Étant donné que je me suis assumée tard comme artiste à plein temps, tu ne seras pas surpris de me voir écrire qu’en ce moment, je suis d’avantage préoccupée par la production que la dénomination en arts visuels. Mais puisque tu me le demandes, je me fais un plaisir de réfléchir brièvement sur le sujet. Toutefois me permettras-tu de le faire sous la forme d’un billet écrit au café du coin devant un expresso bien tassé. Ce n’est pas loin de la vérité. Par expérience, je peux affirmer que le discours afin de désigner les nombreuses facettes d’un domaine tel que les arts visuels n’est pas un exercice facile. J’en donnerai pour exemple les arts textiles, champ de création qui m’est plus familier.
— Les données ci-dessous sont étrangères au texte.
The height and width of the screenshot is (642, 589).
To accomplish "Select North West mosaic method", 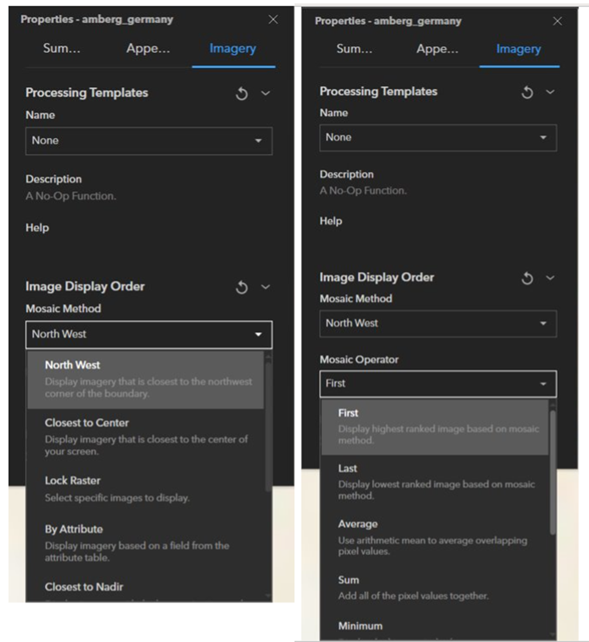I will click(x=72, y=365).
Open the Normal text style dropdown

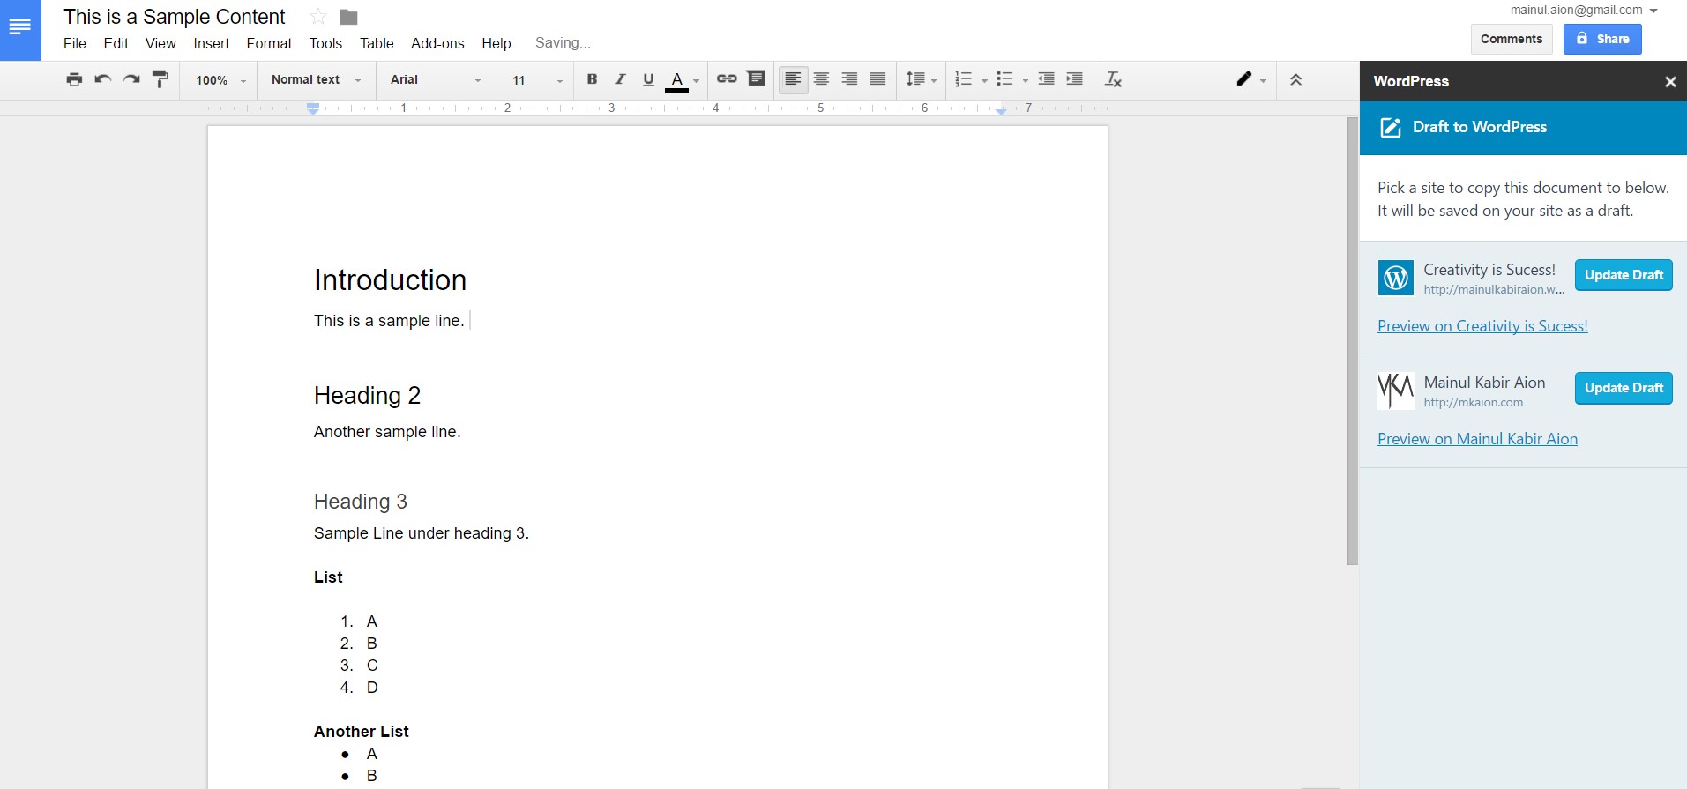coord(316,79)
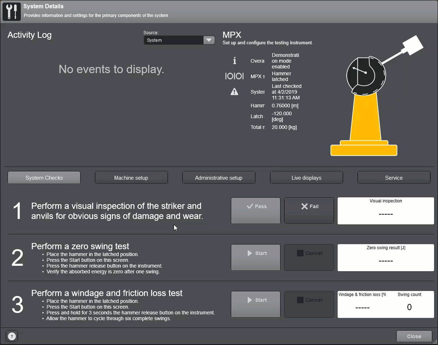Image resolution: width=438 pixels, height=345 pixels.
Task: Click the help question mark icon
Action: click(12, 336)
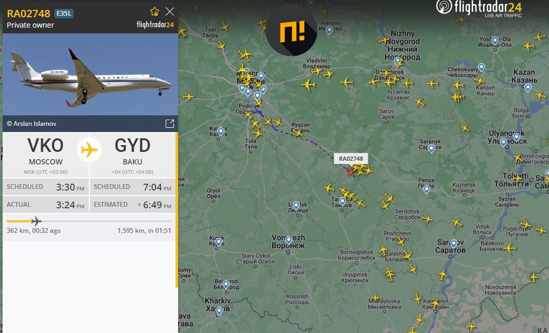The image size is (549, 333).
Task: Click the Penza airport pin
Action: 426,189
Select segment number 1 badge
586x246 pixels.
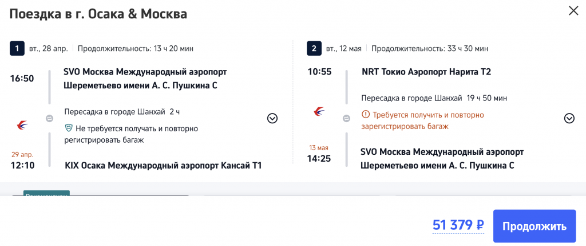point(17,49)
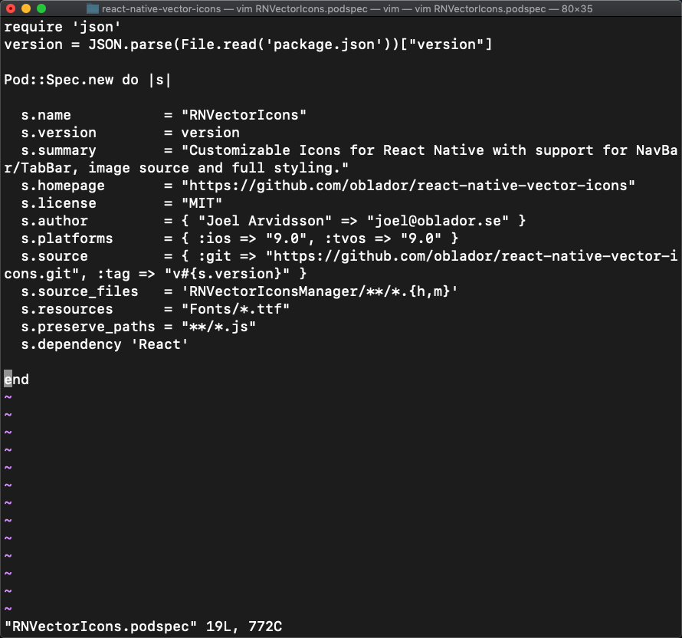Click the end keyword
Viewport: 682px width, 638px height.
click(15, 379)
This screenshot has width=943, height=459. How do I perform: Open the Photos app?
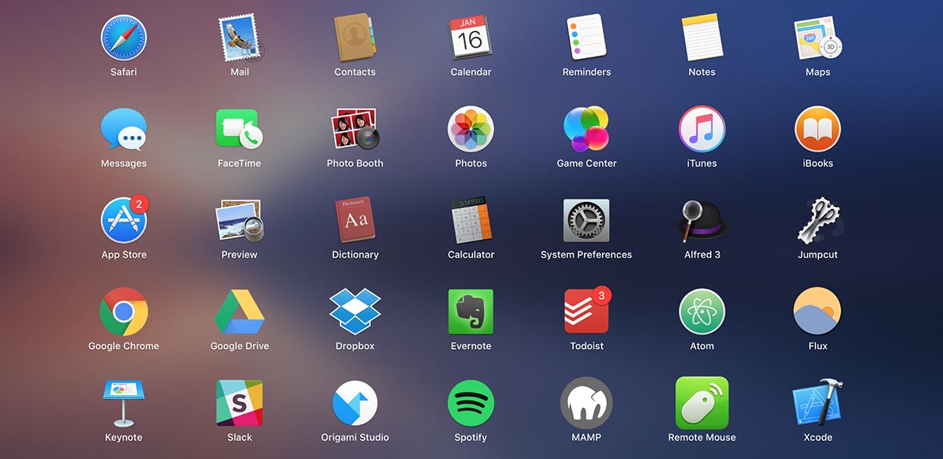point(471,129)

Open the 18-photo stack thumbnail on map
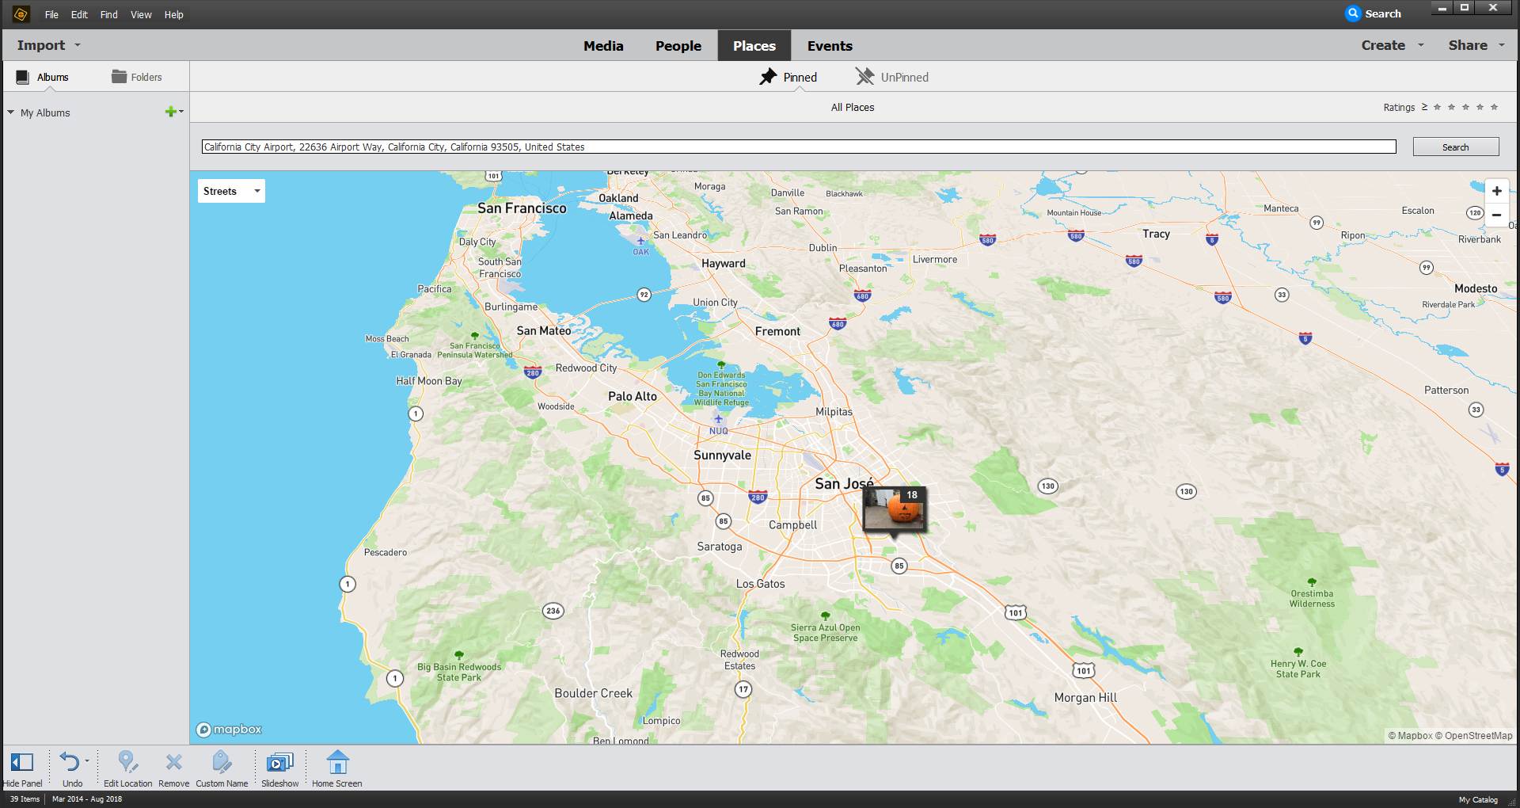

Lors de ma participation au groupe fondateur du conseil des arts textiles, en assemblée générale, nous étions arrivés à un consensus sur cette dénomination. À l’époque, nous trouvions qu’elle avait le pouvoir de réunir des artistes non seulement par les matériaux et les procédés qu’ils utilisaient mais aussi par le contenu de leur démarche créatrice: ce que nous appelions la pensée textile. Vingt ans plus tard, nous sommes de nouveau à la case départ. Et il se trouve toujours des membres qui remettent en question la désignation arts textiles. Ceci dit, mon choix pour une dénomination regroupant les formes d’arts produites par l’ordinateur est sans hésitation infographie d’art, pour la bonne raison qu’elle est inclusive. Une impression numérique peut être de l’infographie d’art mais la création d’une œuvre d’art assistée par ordinateur n’a pas forcément sa matérialisation finale sur une feuille de papier. Pour ce qui est de la confusion métier d’art et infographie d’art, elle me fait un peu sourire. Doit-on demander au sculpteur quand il utilise un ciseaux à bois, s’il a peur d’être associé aux métiers d’arts. L’ordinateur est aussi un outil et ses ancêtres sont le métier à tisser et le piano mécanique? Ce qui démarque un artiste, c’est la cohérence de sa démarche, la qualité et la finalité de son œuvre. Serions-nous réfractaire au métissage?

La réflexion et l’expresso, quel heureux métissage! Au plaisir.